Условие задания:
Кого в тексте о византийском споре об Аристотеле и Платоне называют наиболее рьяным поклонником Аристотеля?

Текст:
Тем не менее и в Византии была поднята проблема номинализма и реализма. Влеммид считал, что Аристотель прав, говоря о реальности конкретных вещей, но что и Платон не ошибается, так как в боге-творце заключается глубокий смысл всех сотворенных конкретных вещей еще до сотворения мира, предвечно[619]. Таким образом, подобное механическое соединение противоположных идей означало скорее не решение проблемы, а желание отойти от нее. Спор об Аристотеле и Платоне достиг особой остроты во время идеологической распри Метохита и Хумна.
Наиболее рьяным поклонником Аристотеля был Никифор Хумн. Он читал и комментировал его труды для своих друзей. Картину мироздания он представлял по Аристотелю[620]. Он также считал, что идеи не существуют вне тел[621], и старался опровергнуть теорию Платона. Однако нельзя считать Хумна аристотеликом, а его противника Метохита платоником. Оба они иногда возвеличивали обоих античных философов, а иногда находили недостатки и у того, и у другого. Хумн писал: «Безумием было бы не признавать величия Платона и Аристотеля, но нельзя считать, что их положения являются оракулом, что нельзя ни развивать, ни продолжать их идеи»[622].
Острым был спор о взглядах Аристотеля и Платона в области астрономии. Метохит был прав, отдавая предпочтение Птолемею, Хумн же придерживался Платона (оба при этом упускали из виду, что ни Платон, ни Аристотель не могли знать того, что знал Птолемей во II в. н. э.). Григора тоже был поклонником Аристотеля, тогда как основная теория Платона об идеях казалась ему странной. «Неужели…, — говорил он, — человеческие законы являются только тенью, игрушкой бога, как это изображает Платон?»[623]
Теория Платона о мире идей считалась в Византии XIV в. абсурдной, несмотря на благоговение перед ним, как великим философом. Прежде чем перейти к признанию этой теории Платона, византийской интеллигенции в 40-х годах XIV в. пришлось окунуться в богословские споры.
В представлениях людей XIV–XV вв. богословие являл ось наукой, более важной, чем точные науки того времени. Если признать, что наличие бога, управляющего миром, является незыблемым фактом, то, разумеется, познание этого начала являлось обязательным и даже решающим для человеческого разума. Церковь учила, что бог непостижим, т. е. его нельзя познать обычными чувствами, но она внушала, что именно разум подтверждает наличие бога и что, напротив, атеизм свидетельствует об отсутствии разума. Однако в то же время церковь провозглашала, что «мудрость мира сего является безумием перед богом».

(Записи с указанием текста и элементов)
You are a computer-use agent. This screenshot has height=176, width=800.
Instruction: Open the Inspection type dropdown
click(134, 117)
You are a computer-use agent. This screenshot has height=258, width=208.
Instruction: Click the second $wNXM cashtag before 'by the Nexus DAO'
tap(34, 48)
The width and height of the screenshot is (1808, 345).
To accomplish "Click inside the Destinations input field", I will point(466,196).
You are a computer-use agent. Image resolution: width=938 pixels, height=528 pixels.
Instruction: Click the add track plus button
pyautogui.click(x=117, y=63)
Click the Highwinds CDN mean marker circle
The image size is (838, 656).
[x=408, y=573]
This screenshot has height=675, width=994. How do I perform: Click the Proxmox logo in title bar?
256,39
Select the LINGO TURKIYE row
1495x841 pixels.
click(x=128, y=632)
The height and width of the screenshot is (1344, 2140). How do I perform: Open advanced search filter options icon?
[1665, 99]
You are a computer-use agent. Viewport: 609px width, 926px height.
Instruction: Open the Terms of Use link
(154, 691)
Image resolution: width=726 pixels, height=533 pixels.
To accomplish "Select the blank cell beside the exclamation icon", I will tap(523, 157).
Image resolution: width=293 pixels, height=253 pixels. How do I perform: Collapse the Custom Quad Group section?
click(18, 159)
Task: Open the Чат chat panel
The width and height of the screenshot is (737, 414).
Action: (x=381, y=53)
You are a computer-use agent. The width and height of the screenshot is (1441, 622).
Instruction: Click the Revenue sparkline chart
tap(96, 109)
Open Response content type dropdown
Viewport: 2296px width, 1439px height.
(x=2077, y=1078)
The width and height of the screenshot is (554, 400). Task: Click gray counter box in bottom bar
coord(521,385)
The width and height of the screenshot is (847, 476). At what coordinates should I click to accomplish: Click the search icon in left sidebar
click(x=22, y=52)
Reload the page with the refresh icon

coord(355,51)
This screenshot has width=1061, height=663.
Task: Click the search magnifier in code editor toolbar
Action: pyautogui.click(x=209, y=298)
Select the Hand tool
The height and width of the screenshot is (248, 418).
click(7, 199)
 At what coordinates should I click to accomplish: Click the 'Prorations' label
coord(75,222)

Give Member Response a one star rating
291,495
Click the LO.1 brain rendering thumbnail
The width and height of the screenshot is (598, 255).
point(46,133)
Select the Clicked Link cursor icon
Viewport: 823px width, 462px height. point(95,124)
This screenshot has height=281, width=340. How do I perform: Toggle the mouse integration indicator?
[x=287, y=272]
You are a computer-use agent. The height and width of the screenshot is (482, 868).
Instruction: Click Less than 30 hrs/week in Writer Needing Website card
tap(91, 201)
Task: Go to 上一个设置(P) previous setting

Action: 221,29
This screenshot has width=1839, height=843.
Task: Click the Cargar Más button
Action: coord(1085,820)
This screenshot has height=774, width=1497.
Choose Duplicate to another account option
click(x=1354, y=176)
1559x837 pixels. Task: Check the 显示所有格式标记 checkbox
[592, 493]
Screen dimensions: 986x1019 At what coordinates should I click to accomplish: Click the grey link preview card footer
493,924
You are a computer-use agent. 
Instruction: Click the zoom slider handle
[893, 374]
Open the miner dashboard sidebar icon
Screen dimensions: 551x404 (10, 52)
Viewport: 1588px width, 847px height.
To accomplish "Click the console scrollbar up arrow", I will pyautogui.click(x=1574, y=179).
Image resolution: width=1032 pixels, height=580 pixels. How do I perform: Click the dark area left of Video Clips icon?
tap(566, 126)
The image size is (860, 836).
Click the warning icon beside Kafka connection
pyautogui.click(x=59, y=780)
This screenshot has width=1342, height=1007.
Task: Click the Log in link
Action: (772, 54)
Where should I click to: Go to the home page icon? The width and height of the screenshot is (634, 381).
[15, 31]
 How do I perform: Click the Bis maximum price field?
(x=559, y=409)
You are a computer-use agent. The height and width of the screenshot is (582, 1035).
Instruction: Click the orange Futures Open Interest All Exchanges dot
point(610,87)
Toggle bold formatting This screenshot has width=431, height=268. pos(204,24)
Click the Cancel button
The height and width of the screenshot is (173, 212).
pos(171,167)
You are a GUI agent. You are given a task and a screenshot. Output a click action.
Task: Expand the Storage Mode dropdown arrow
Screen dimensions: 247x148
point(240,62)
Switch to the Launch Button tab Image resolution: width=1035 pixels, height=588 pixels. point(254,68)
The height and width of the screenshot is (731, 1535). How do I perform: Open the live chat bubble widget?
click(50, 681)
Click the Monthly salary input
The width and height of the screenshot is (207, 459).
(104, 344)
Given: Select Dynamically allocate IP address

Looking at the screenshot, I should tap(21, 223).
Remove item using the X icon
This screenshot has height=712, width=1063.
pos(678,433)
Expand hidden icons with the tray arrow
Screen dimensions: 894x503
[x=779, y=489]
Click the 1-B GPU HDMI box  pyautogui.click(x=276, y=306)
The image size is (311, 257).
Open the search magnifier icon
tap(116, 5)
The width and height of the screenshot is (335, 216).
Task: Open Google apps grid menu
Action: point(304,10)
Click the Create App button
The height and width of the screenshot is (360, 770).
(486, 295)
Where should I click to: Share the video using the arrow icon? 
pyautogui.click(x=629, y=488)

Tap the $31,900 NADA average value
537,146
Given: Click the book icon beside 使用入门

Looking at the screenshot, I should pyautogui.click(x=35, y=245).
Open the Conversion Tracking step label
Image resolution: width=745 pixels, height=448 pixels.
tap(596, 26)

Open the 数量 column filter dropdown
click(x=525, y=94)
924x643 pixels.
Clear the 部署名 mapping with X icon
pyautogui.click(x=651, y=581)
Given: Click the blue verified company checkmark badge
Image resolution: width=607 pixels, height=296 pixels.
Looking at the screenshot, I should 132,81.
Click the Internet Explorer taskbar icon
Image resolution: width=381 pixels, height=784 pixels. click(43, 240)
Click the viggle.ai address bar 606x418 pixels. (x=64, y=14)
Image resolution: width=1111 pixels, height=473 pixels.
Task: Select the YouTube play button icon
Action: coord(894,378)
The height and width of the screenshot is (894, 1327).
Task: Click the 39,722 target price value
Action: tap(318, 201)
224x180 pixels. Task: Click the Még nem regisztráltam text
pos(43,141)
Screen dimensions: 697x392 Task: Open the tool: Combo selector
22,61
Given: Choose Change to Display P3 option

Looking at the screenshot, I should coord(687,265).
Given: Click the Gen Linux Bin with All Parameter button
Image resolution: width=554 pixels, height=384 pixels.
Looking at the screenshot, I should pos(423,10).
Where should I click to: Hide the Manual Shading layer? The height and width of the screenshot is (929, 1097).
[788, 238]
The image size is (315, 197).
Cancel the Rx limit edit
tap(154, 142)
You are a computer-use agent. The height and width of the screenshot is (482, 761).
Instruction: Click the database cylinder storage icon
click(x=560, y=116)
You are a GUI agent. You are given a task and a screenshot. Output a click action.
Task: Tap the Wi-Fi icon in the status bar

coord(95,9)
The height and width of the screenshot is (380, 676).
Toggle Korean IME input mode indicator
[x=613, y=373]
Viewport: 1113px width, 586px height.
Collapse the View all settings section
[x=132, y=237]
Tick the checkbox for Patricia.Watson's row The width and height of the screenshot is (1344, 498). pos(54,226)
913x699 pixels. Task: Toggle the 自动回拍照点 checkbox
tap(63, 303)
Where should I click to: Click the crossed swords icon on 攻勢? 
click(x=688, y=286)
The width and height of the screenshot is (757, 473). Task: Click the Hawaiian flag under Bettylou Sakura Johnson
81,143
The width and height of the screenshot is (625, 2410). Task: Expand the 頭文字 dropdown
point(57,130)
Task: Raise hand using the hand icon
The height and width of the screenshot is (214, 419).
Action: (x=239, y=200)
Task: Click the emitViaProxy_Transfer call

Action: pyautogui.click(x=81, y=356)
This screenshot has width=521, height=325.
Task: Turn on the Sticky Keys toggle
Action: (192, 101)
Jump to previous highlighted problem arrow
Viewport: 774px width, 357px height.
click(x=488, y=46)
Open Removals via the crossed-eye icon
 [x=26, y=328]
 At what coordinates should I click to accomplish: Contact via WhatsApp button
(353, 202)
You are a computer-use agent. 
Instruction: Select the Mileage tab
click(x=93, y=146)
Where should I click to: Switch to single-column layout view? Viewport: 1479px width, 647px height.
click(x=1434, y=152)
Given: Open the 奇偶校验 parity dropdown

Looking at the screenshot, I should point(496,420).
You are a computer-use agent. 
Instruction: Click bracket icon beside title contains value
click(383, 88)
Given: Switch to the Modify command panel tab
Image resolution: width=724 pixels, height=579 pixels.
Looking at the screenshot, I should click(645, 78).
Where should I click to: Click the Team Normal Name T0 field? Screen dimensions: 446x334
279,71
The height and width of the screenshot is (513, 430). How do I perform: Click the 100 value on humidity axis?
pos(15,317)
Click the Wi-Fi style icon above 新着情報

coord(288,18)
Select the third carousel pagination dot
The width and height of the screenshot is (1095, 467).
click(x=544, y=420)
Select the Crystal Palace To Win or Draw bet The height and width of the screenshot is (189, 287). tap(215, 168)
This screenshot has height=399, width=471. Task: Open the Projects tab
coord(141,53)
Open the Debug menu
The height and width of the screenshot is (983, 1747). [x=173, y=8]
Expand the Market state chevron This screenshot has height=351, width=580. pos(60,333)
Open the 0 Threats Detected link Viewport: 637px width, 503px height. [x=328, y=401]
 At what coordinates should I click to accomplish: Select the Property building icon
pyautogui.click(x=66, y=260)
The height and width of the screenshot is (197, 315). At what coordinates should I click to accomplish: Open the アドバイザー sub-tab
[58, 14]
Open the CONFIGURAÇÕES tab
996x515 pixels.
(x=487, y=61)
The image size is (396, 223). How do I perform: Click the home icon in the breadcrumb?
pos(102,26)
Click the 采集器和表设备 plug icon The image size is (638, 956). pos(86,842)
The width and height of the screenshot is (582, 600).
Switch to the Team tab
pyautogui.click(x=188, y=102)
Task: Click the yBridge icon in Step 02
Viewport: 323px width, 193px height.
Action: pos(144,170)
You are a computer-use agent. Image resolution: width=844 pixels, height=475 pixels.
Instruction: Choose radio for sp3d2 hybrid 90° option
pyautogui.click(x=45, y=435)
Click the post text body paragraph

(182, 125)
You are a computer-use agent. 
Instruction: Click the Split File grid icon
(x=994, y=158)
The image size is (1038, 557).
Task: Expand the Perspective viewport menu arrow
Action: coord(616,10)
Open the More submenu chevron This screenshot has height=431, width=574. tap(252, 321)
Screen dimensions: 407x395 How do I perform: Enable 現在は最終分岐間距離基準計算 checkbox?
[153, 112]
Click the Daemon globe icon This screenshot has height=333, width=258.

Решение задания:
Никифора Хумна.